(Records from a dataset)
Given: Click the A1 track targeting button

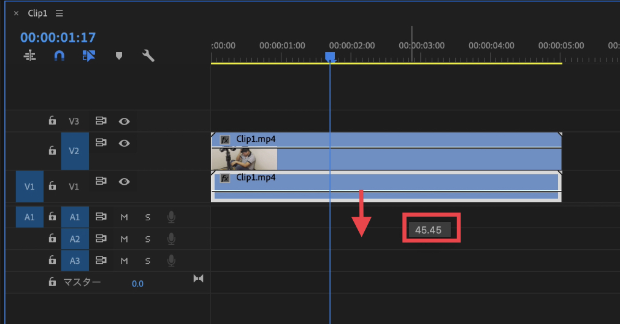Looking at the screenshot, I should [x=75, y=217].
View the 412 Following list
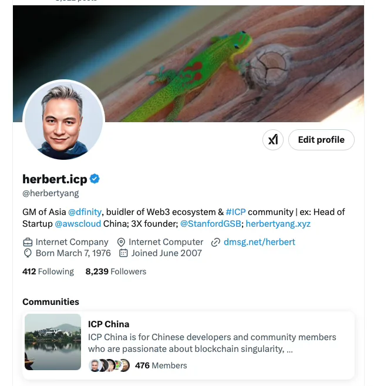The image size is (374, 386). point(48,271)
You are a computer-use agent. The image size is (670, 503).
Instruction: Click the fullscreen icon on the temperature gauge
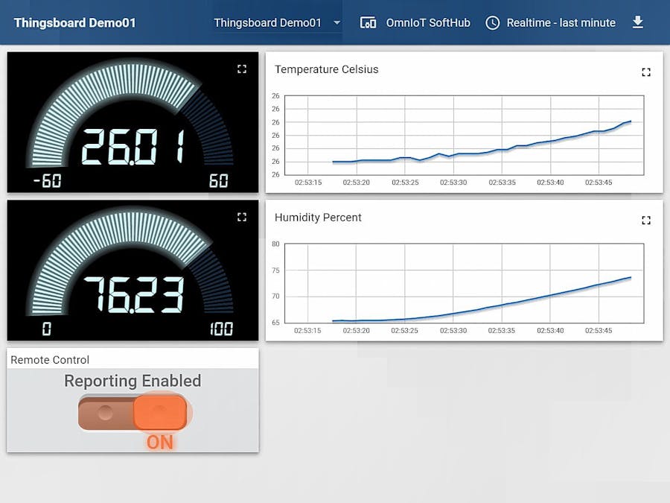[241, 69]
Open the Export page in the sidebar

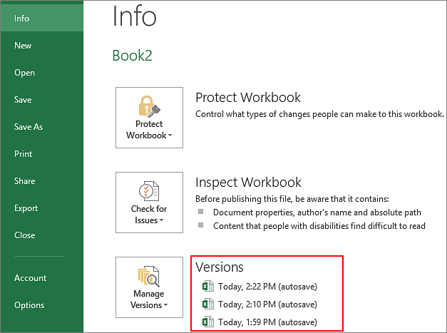click(x=26, y=208)
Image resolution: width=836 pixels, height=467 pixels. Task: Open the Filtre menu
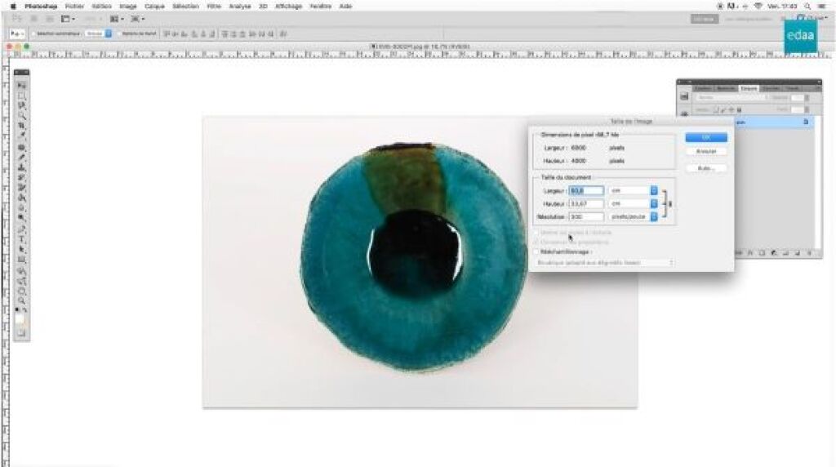click(214, 6)
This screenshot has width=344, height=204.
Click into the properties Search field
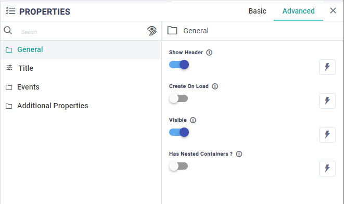point(81,32)
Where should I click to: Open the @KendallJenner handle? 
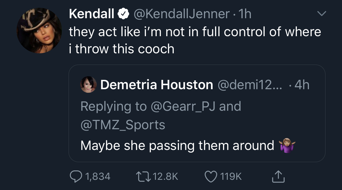(181, 14)
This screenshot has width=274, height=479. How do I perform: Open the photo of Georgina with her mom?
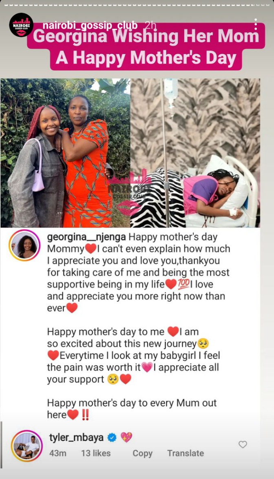tap(65, 153)
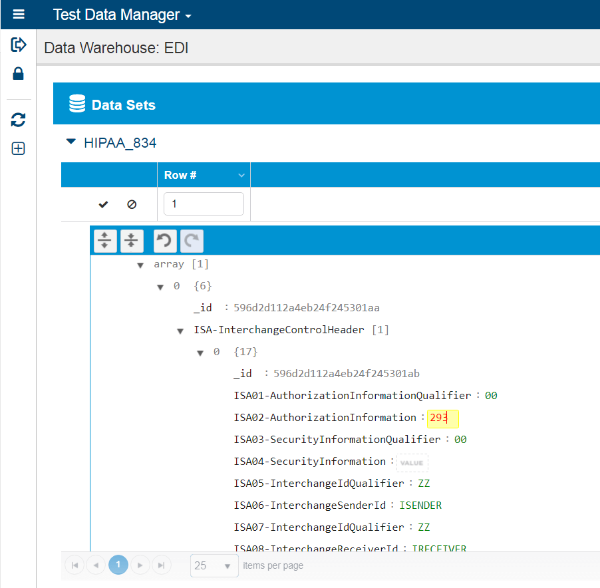The image size is (600, 588).
Task: Collapse all fields in the JSON editor
Action: click(132, 241)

REQUIRED WORK:
An exact copy of the entries above is required; pictures are not part of it.

OUTPUT FOR THIS EXERCISE:
Given: Click the A1 track targeting button

Looking at the screenshot, I should [x=75, y=217].
View the 412 Following list
The image size is (374, 386). point(48,271)
You are a computer-use agent. The image size is (670, 503).
Instruction: Click the fullscreen icon on the temperature gauge
[241, 69]
Open the Export page in the sidebar

click(x=26, y=208)
Image resolution: width=836 pixels, height=467 pixels. Task: Open the Filtre menu
click(214, 6)
This screenshot has width=344, height=204.
Click into the properties Search field
point(81,32)
Where should I click to: Open the @KendallJenner handle? 
(181, 14)
This screenshot has width=274, height=479. How do I perform: Open the photo of Georgina with her mom?
tap(65, 153)
The image size is (600, 588).
Task: Collapse all fields in the JSON editor
Action: click(132, 241)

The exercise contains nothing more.